Activity begets activity

October 26th, 2007 by Hen

This is a favourite phrase of mine nowadays - I used it so often at SourceLabs that it was practically on my t-shirt. “Activity begets activity”. It’s a very simple idea, and hardly original. If you want something to happen, if you want community to build, then start doing something.

It’s inertia right? The classic “I’m just one person, why me?”. Communities have inertia. One person starts doing something, then it gets easier for others to. One other joins in, it gets even easier. We’ve all seen the movie in which someone steps up, picks up a stone, walks over and plants it down. They walk back, pick up another, and plant it down next to the first. Others join in and the pile of stone turns into a wall. Classic Hollywood junk.

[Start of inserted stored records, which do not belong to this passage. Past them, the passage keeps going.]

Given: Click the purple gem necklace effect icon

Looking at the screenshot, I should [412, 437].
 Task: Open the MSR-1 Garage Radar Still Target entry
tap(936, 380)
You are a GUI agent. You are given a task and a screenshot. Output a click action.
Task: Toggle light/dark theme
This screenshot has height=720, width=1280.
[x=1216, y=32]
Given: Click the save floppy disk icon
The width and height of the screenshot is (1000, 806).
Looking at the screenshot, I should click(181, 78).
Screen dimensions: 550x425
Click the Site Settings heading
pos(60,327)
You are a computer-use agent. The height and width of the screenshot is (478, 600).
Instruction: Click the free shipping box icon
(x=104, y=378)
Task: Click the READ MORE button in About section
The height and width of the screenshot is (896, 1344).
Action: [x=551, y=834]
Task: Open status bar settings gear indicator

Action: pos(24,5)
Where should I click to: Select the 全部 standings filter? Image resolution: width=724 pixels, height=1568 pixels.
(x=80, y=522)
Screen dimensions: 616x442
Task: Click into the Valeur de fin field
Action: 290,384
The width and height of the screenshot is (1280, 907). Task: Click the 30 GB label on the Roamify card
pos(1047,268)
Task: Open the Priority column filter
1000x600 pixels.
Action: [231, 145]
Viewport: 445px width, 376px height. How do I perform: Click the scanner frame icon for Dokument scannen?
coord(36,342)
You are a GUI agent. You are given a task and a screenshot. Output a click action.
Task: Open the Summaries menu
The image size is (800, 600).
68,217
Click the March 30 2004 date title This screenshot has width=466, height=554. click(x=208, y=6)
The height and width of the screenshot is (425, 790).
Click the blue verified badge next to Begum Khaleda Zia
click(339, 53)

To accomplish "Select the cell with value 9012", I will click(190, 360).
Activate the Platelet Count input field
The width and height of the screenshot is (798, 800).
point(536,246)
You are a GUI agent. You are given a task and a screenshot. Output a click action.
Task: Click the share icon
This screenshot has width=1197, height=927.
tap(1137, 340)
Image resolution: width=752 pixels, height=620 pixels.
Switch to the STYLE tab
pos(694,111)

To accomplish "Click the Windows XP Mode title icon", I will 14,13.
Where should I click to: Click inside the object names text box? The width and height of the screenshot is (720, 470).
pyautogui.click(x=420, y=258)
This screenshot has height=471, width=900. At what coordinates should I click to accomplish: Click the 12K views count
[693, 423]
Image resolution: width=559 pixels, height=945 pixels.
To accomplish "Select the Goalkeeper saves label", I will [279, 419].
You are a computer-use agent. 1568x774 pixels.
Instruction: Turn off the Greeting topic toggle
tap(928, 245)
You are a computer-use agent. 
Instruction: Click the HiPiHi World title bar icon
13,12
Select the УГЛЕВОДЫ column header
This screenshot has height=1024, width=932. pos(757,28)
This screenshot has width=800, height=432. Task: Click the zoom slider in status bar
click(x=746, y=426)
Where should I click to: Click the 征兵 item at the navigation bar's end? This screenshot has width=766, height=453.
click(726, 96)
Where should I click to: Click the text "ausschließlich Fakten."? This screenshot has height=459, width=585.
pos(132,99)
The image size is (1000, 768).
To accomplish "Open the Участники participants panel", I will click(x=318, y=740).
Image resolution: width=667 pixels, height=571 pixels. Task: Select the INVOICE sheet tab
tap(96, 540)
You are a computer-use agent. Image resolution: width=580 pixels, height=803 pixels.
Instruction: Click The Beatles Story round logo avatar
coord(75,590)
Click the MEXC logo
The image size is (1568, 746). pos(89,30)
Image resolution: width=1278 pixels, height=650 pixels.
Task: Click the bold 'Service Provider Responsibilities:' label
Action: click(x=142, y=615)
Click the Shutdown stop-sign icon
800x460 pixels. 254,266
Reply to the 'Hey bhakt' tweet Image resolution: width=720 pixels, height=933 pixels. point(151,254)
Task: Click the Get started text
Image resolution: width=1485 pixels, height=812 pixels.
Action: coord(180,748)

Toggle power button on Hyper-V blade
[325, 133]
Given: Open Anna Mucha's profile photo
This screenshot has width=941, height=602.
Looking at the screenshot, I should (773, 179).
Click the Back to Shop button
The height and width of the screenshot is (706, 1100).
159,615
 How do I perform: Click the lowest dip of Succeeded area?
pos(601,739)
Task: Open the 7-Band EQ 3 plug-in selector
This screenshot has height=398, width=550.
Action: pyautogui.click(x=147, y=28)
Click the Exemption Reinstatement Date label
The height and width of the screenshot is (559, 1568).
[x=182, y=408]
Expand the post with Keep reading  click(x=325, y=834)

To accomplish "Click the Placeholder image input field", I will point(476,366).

As with most lies, it’s based on truth. That first person in fact has to build 25% of the first wall before someone else steps up and helps. I suspect part of it is based on success and people’s different levels of optimism and pessimism. When you start your activity, it begins the process of turning pessimists into optimists, seeding hope. So it’s not magic, it takes work, but ACTIVITY BEGETS ACTIVITY.

Another lie. A summarization of the truth. Activity does not beget activity - community awareness of activity begets activity. That means you have to make sure that people are seeing you being active. Many of the Open Source projects out there are designed to maximize on community awareness of activity - though it’s often for defensive purposes to make sure that people aren’t able to slip bad things in.

I’ve recently got myself moving on Commons Lang issues again after a couple of months lying low and it surprises me that the number of issue reports is going up. Minor bugs, improvement ideas, but it’s all activity, and the really cool thing, the end of the night “I love you” moment, is that the activity you beget begets back. You maintain your energy because of the activity. Another way to look at this case is that the activity of patches being applied imparts hope on the community that patches are being applied and more are posted. Commons CLI 2.0 is an additional point to that; a quote from the user list today says “It seems to me that the CLI 2 committers are not currently active. So it is hard to work on it. Is there anything we can do except for waiting?”. Hope is missing.

Reflecting on all this - I realize this is one of those ‘this is why!’ statements for being part of a community. Whether or not the the input from others is a lot or a little, that activity energizes our own efforts and makes our job easier. Makes the work fun.